**Task goal**
Two lines mark the range in the entries below: the one holding "en (977, 170)" and the one holding "Aarhus Stift (86, 245)". Set down those two and all lines between them, exactly.

[Stored items]
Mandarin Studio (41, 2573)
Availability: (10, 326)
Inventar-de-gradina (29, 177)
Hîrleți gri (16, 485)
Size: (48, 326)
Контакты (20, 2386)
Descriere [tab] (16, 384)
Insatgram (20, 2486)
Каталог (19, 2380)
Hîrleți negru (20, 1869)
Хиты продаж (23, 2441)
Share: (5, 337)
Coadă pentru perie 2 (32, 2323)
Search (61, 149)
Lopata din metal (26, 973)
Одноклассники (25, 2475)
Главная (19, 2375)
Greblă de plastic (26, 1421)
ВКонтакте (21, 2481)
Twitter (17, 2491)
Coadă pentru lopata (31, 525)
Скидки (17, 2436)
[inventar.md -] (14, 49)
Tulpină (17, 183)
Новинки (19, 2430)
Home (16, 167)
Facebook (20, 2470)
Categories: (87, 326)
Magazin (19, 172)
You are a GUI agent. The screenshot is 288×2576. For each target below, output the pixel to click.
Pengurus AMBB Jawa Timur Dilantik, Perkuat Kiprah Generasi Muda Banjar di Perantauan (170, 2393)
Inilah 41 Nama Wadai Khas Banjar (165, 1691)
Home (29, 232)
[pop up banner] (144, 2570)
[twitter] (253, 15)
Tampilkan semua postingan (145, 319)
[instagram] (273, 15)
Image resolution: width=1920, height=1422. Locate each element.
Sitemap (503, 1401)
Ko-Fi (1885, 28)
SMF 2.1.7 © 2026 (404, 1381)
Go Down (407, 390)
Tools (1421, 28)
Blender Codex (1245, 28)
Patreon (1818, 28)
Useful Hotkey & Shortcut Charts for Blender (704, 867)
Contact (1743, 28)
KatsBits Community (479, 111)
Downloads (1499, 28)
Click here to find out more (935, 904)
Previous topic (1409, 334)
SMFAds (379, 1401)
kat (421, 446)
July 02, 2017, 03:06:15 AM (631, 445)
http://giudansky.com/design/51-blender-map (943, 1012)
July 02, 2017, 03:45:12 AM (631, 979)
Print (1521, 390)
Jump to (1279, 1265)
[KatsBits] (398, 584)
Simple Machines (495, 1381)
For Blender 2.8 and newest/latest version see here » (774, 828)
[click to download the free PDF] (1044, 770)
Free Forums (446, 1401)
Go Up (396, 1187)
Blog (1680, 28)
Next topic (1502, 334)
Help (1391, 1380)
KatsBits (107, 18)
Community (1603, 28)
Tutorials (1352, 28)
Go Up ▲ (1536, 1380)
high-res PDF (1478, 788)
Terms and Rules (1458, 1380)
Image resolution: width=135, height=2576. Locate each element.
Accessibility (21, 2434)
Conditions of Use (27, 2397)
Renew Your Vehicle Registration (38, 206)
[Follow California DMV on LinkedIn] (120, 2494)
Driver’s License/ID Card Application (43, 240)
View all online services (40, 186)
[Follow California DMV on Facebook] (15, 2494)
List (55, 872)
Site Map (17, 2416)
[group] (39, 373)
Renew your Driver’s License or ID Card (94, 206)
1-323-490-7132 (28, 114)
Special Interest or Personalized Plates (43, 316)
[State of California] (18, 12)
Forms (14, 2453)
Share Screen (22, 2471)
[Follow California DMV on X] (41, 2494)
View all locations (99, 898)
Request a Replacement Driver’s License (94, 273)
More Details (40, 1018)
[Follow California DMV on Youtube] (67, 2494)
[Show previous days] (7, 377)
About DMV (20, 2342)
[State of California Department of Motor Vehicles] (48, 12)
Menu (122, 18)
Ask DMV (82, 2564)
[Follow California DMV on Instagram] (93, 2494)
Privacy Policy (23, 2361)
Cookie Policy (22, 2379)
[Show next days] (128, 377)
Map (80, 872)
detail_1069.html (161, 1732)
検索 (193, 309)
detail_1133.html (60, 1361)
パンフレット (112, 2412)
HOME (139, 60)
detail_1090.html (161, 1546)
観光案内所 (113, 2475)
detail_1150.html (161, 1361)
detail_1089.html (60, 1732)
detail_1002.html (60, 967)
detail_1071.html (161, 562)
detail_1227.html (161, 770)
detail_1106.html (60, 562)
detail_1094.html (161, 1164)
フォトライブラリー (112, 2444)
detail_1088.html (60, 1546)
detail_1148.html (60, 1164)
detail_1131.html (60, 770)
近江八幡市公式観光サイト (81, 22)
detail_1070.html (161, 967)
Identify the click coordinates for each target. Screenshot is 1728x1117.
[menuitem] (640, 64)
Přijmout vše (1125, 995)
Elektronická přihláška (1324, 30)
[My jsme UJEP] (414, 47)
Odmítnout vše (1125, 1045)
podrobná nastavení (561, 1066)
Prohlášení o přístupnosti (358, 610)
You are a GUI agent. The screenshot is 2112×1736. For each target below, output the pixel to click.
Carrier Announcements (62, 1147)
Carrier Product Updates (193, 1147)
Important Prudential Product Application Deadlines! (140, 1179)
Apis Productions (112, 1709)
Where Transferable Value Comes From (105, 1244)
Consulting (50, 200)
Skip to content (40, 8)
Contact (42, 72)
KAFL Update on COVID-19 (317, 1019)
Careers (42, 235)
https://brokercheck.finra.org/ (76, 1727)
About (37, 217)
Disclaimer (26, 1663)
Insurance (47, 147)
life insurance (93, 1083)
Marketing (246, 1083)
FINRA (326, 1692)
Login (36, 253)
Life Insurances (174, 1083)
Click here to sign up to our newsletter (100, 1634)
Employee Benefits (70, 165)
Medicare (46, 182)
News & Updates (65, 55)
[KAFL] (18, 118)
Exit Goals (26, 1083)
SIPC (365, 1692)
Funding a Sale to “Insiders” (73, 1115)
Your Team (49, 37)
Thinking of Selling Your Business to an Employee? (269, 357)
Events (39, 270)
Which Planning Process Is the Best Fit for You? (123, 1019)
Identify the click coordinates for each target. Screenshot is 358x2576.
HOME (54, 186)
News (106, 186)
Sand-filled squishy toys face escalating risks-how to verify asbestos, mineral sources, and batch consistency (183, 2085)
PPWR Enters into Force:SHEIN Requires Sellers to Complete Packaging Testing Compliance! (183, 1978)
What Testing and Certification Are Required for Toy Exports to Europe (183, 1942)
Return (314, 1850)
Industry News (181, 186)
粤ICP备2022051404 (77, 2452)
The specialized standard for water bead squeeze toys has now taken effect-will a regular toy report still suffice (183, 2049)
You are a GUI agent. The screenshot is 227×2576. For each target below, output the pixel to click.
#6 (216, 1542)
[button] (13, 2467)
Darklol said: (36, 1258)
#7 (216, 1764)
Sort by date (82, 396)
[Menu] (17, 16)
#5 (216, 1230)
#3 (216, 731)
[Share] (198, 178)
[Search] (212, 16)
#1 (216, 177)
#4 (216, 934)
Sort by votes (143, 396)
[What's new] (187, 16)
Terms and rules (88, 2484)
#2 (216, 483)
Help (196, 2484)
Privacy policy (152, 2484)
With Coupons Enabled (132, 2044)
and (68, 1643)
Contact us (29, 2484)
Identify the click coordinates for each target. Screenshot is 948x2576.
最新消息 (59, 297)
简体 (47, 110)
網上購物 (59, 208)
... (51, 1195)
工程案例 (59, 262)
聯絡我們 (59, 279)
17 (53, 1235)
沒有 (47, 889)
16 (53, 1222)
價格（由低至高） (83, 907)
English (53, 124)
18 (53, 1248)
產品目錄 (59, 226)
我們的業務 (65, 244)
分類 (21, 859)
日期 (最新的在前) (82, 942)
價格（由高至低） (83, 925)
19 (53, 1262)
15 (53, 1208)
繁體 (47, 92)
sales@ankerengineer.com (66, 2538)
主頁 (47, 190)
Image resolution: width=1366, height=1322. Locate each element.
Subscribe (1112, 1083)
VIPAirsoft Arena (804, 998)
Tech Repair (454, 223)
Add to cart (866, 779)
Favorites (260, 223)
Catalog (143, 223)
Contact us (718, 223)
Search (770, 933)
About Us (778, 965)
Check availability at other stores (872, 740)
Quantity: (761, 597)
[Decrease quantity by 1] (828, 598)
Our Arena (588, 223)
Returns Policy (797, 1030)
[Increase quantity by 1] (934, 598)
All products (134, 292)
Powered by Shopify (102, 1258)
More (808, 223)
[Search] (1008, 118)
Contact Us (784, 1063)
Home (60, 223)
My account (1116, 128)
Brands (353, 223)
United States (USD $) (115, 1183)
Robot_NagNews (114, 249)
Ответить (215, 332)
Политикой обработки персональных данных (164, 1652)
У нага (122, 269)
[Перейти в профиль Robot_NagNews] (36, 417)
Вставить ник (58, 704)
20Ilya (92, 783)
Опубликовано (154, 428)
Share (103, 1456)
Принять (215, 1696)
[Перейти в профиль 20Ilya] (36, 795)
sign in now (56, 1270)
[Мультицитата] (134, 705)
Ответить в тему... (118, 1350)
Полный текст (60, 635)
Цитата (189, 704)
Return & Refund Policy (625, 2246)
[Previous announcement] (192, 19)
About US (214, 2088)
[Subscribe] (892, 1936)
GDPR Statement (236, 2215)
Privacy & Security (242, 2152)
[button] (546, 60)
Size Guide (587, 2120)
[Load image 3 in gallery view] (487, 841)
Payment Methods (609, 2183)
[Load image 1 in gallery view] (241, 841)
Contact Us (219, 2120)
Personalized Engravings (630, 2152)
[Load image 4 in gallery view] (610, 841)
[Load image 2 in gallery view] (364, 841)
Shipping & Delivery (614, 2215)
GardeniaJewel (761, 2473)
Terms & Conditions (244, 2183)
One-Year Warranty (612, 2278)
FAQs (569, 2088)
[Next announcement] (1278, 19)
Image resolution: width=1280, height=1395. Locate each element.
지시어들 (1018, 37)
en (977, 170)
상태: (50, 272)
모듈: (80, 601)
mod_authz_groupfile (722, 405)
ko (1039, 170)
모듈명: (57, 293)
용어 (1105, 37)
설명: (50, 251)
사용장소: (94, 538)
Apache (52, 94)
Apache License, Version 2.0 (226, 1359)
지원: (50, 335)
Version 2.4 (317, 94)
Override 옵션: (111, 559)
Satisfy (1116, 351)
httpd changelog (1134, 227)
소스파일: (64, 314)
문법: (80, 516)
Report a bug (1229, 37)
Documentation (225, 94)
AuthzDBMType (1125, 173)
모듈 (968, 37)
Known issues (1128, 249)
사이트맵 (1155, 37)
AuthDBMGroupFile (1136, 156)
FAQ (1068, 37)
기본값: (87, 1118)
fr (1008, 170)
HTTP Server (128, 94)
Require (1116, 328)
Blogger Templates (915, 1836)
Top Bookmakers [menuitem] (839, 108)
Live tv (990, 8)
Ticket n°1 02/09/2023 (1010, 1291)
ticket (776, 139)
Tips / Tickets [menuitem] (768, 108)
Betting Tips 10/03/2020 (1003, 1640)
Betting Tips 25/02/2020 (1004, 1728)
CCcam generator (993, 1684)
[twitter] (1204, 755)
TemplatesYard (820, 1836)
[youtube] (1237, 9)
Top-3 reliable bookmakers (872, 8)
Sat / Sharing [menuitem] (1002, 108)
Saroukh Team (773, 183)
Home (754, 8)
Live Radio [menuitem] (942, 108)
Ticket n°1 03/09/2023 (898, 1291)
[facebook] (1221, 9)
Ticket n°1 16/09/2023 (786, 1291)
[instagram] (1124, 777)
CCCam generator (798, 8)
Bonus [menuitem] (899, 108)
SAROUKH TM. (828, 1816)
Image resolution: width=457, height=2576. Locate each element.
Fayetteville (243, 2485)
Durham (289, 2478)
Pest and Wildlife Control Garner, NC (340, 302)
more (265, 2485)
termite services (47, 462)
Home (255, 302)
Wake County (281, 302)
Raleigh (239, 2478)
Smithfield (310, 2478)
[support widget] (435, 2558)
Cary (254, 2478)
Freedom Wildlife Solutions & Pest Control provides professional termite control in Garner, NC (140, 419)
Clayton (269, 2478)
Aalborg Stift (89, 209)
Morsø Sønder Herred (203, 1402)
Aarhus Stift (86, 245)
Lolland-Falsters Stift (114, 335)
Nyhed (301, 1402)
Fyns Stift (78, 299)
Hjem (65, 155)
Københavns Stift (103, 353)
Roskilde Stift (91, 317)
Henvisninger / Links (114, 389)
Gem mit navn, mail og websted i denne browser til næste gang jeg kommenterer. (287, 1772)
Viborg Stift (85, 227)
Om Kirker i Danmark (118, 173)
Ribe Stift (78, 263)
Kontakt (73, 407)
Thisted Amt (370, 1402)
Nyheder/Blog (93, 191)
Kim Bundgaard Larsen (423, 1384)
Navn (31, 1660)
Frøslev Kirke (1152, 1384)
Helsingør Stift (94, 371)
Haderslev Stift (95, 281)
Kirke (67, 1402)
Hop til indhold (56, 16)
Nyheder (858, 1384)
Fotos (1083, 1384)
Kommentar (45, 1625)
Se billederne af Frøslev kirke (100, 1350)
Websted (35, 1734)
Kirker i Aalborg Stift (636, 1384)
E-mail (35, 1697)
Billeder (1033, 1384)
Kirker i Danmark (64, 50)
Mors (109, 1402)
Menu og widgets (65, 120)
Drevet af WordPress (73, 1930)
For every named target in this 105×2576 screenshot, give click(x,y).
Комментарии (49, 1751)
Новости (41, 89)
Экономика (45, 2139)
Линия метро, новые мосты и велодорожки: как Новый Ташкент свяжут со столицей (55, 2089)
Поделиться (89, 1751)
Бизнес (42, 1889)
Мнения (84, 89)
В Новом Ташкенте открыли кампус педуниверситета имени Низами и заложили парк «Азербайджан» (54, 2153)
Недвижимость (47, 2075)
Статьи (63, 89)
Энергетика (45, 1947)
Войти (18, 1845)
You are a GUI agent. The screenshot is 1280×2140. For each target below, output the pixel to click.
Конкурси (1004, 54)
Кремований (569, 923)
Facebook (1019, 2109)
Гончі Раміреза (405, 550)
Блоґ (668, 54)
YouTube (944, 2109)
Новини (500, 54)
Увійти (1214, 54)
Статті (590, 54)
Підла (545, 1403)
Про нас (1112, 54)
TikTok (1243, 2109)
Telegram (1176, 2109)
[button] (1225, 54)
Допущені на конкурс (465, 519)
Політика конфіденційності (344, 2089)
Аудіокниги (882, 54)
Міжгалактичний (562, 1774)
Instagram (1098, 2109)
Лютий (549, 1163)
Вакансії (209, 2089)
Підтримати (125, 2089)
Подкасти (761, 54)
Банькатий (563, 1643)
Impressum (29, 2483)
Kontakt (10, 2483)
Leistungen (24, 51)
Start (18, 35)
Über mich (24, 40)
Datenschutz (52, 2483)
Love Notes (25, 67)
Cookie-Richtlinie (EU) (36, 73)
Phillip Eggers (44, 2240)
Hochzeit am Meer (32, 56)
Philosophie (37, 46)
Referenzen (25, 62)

**Exercise answer**
en (977, 170)
상태: (50, 272)
모듈: (80, 601)
mod_authz_groupfile (722, 405)
ko (1039, 170)
모듈명: (57, 293)
용어 (1105, 37)
설명: (50, 251)
사용장소: (94, 538)
Apache (52, 94)
Apache License, Version 2.0 (226, 1359)
지원: (50, 335)
Version 2.4 (317, 94)
Override 옵션: (111, 559)
Satisfy (1116, 351)
httpd changelog (1134, 227)
소스파일: (64, 314)
문법: (80, 516)
Report a bug (1229, 37)
Documentation (225, 94)
AuthzDBMType (1125, 173)
모듈 (968, 37)
Known issues (1128, 249)
사이트맵 (1155, 37)
AuthDBMGroupFile (1136, 156)
FAQ (1068, 37)
기본값: (87, 1118)
fr (1008, 170)
HTTP Server (128, 94)
Require (1116, 328)
Blogger Templates (915, 1836)
Top Bookmakers [menuitem] (839, 108)
Live tv (990, 8)
Ticket n°1 02/09/2023 (1010, 1291)
ticket (776, 139)
Tips / Tickets [menuitem] (768, 108)
Betting Tips 10/03/2020 (1003, 1640)
Betting Tips 25/02/2020 (1004, 1728)
CCcam generator (993, 1684)
[twitter] (1204, 755)
TemplatesYard (820, 1836)
[youtube] (1237, 9)
Top-3 reliable bookmakers (872, 8)
Sat / Sharing [menuitem] (1002, 108)
Saroukh Team (773, 183)
Home (754, 8)
Live Radio [menuitem] (942, 108)
Ticket n°1 03/09/2023 (898, 1291)
[facebook] (1221, 9)
Ticket n°1 16/09/2023 (786, 1291)
[instagram] (1124, 777)
CCCam generator (798, 8)
Bonus [menuitem] (899, 108)
SAROUKH TM. (828, 1816)
Image resolution: width=457, height=2576. Locate each element.
Fayetteville (243, 2485)
Durham (289, 2478)
Pest and Wildlife Control Garner, NC (340, 302)
more (265, 2485)
termite services (47, 462)
Home (255, 302)
Wake County (281, 302)
Raleigh (239, 2478)
Smithfield (310, 2478)
[support widget] (435, 2558)
Cary (254, 2478)
Freedom Wildlife Solutions & Pest Control provides professional termite control in Garner, NC (140, 419)
Clayton (269, 2478)
Aalborg Stift (89, 209)
Morsø Sønder Herred (203, 1402)
Aarhus Stift (86, 245)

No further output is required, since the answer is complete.